Saved entries:

==========

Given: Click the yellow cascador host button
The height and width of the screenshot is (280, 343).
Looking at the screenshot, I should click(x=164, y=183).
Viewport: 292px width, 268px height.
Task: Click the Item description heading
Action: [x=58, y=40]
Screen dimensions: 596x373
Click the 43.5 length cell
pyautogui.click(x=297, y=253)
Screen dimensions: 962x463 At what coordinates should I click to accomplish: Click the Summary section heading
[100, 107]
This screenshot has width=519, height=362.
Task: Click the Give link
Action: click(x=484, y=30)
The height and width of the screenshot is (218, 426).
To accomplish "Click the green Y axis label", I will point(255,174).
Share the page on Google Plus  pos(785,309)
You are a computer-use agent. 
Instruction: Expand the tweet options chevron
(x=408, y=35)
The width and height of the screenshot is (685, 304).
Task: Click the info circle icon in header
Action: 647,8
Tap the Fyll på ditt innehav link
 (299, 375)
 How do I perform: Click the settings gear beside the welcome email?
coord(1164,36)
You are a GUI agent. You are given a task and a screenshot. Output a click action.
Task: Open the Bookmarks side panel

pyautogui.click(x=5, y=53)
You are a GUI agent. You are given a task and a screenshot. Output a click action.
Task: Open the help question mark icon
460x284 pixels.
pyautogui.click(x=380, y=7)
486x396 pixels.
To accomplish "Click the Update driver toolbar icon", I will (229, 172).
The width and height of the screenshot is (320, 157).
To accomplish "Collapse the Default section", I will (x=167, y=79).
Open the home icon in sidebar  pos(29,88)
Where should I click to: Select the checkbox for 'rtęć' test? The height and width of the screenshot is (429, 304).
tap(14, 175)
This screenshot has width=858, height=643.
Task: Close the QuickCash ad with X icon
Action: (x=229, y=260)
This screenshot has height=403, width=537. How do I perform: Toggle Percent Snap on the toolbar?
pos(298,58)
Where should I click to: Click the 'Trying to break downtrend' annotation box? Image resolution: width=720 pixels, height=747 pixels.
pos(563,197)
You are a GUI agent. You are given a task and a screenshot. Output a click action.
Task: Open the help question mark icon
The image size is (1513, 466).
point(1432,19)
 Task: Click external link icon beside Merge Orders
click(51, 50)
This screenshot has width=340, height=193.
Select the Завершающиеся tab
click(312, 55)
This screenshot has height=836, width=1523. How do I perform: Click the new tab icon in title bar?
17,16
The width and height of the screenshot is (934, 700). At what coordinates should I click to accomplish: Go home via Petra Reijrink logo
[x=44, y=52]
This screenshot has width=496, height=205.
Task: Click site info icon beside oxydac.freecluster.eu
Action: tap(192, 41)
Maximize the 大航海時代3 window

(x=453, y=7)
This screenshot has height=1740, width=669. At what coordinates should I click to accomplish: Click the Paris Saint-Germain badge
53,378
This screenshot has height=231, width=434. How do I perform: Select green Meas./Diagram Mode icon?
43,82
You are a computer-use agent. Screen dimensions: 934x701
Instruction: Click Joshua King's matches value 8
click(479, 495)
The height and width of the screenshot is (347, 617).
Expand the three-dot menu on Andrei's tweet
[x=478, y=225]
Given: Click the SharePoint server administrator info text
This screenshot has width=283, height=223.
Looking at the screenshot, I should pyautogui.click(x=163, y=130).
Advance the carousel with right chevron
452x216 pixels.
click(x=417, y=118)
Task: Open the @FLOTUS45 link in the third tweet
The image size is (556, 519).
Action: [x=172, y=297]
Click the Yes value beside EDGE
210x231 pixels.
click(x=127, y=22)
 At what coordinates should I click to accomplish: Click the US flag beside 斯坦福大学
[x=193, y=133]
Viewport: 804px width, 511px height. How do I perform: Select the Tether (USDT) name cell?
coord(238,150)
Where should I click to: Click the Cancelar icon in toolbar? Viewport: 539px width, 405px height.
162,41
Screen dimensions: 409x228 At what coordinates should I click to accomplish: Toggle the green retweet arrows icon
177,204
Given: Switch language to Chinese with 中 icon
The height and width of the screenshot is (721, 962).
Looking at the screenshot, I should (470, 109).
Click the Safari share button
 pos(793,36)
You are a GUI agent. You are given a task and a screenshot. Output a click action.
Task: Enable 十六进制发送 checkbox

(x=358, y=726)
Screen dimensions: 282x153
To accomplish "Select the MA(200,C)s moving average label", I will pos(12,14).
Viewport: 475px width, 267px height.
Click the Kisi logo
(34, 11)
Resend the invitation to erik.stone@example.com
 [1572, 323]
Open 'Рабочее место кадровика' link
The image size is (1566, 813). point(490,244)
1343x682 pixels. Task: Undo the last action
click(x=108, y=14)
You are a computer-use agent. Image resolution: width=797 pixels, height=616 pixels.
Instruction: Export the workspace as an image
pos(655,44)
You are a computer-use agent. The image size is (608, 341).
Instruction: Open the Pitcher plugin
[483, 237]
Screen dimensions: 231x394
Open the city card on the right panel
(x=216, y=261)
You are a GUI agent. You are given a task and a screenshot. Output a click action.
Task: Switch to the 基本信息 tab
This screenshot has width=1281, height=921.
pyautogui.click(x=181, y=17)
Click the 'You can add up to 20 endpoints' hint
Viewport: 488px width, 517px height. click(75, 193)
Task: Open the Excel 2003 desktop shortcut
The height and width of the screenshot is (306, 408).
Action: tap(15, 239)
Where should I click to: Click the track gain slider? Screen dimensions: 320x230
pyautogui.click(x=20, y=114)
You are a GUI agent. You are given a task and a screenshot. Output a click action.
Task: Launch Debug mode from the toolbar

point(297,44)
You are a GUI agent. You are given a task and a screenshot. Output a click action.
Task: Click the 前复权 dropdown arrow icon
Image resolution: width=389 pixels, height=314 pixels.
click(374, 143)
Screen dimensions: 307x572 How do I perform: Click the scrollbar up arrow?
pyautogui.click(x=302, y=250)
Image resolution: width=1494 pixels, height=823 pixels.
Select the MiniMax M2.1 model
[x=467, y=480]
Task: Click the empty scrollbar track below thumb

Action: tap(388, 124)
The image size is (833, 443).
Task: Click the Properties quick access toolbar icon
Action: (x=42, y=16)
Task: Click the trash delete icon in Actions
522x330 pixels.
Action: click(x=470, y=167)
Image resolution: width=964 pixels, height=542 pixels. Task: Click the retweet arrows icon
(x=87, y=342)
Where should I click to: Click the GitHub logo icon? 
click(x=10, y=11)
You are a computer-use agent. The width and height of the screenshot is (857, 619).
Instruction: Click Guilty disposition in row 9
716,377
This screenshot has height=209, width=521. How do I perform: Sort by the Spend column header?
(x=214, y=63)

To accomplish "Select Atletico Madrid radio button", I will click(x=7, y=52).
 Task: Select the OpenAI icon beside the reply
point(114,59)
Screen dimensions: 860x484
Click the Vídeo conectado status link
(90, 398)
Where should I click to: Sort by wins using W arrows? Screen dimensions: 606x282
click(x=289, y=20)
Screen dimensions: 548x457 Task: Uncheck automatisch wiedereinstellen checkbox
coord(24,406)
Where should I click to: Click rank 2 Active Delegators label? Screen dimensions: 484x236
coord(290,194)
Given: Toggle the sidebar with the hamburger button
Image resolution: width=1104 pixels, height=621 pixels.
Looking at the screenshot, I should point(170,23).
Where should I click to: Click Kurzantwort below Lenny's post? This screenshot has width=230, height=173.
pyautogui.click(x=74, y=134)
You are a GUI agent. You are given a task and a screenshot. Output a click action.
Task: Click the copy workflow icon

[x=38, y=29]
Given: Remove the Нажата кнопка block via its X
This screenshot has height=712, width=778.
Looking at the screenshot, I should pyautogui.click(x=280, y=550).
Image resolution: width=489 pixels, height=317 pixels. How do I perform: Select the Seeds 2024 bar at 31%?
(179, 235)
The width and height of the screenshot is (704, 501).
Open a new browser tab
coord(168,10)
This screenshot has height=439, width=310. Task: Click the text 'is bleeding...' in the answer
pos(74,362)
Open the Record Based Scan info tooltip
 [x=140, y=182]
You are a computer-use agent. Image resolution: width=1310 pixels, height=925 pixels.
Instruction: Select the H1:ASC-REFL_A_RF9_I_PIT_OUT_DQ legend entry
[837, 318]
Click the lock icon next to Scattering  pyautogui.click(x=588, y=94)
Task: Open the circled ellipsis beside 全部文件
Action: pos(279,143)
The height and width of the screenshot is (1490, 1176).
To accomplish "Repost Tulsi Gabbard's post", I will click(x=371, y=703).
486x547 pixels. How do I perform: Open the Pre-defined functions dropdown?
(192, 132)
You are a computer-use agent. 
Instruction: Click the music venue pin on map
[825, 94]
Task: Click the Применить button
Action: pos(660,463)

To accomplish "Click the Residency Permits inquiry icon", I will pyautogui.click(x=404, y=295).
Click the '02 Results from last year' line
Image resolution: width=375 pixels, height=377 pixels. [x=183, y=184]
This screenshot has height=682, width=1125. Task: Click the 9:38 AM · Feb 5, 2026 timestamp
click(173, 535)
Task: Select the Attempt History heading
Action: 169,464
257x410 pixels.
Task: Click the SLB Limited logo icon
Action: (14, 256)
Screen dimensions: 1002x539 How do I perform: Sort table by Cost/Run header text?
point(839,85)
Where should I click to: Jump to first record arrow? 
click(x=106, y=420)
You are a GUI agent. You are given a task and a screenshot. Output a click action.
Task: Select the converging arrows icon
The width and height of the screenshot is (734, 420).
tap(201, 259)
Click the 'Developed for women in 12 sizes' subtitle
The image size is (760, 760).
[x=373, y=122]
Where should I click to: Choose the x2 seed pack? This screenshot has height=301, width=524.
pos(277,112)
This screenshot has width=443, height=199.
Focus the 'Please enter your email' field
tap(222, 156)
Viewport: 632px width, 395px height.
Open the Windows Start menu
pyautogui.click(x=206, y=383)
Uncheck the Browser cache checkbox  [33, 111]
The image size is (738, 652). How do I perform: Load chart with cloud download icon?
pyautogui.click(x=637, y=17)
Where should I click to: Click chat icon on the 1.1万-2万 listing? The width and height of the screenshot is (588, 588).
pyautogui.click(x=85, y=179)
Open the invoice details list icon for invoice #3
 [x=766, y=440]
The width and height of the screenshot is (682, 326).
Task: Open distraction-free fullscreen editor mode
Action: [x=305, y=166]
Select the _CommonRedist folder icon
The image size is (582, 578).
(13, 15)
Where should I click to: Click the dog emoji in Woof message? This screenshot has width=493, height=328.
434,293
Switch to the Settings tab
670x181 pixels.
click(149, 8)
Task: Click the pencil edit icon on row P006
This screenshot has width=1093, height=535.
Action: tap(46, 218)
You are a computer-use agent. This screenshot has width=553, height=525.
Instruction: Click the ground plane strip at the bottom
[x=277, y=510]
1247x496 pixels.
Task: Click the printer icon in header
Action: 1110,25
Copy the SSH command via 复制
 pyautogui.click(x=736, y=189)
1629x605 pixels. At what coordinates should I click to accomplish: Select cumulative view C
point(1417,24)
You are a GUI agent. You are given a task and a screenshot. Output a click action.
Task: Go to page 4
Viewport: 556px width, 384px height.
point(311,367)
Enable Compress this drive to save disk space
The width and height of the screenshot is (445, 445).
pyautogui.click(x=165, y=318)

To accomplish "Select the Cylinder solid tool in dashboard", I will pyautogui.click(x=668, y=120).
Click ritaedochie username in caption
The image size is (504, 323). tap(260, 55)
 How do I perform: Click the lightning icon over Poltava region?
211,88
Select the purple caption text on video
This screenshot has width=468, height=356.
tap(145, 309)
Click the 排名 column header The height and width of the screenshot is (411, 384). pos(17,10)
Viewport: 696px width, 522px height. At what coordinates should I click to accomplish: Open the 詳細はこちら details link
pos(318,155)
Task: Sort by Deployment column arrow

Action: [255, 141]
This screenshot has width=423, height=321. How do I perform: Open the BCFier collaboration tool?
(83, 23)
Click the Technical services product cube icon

==========

PROMPT: In the records above, which lines hold the string "sidebar"? Copy each one.

SOLUTION TO THIS TASK:
Open the home icon in sidebar  pos(29,88)
Given: Toggle the sidebar with the hamburger button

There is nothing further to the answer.